# Resources > Professional Associations >  Seminar given in north western Illinois

## blakenoah

I was told about a seminar that was given every year in north western illinois, possibly in or near Galena, Il.  I can't remember the name and am unable to find it in my searches.  Does anybody know the name of it?

There are seminars given on mountmaking, rigging, crating/fabrication, install/deinstall, etc.

Thanks

----------


## T. Ashley McGrew

I believe you are talking about the Campbell Center which interestingly put out the following announcement on the PACCIN listserve today.
==================================================  ==================================================  ==
Just wanted everyone to know that we still have registration open for the following upcoming workshops at the Campbell Center:

The Museum Environment: June 13-16
Link: http://www.campbellcenter.org/pages/...#environmoncon

Emergency Preparedness, Response, and Recovery:  June 20-23
Link: http://www.campbellcenter.org/pages/...#emergencyprep

Packing and Shipping Workshop: July 13-16
Link:  http://www.campbellcenter.org/pages/...l#packshipwork

Rigging and Moving or Fine Art/Artifacts: July 18-22
Link: http://www.campbellcenter.org/pages/...s.html#rigging

We also have NEH scholarships still available for qualifying institutions that will cover partial tuition costs.

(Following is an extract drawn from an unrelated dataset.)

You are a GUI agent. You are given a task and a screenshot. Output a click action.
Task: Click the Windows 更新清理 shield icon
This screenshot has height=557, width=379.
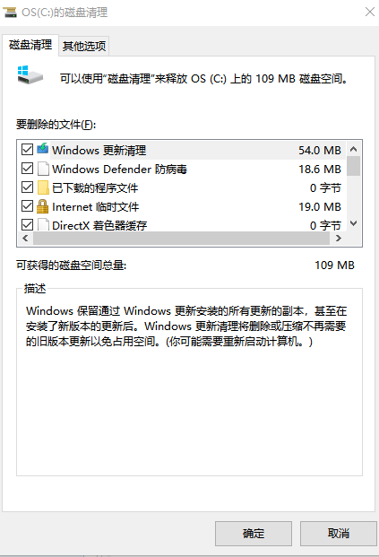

You can see our full 2011 workshop schedule at: http://www.campbellcenter.org/pages/...edule2010.html

Call or email if you have any questions!

Sharon Welton
Director
Campbell Center for Historic Preservation Studies
Mount Carroll Illinois
www.campbellcenter.org

----------


## blakenoah

Thank you very much.

----------


## T. Ashley McGrew

No problem. It is my pleasure. Thanks for using the resource. Too many people register but don't ever post. You are way ahead of the game. You are also in an intriguing situation at present. I hope you will keep us all informed about how things progress.

----------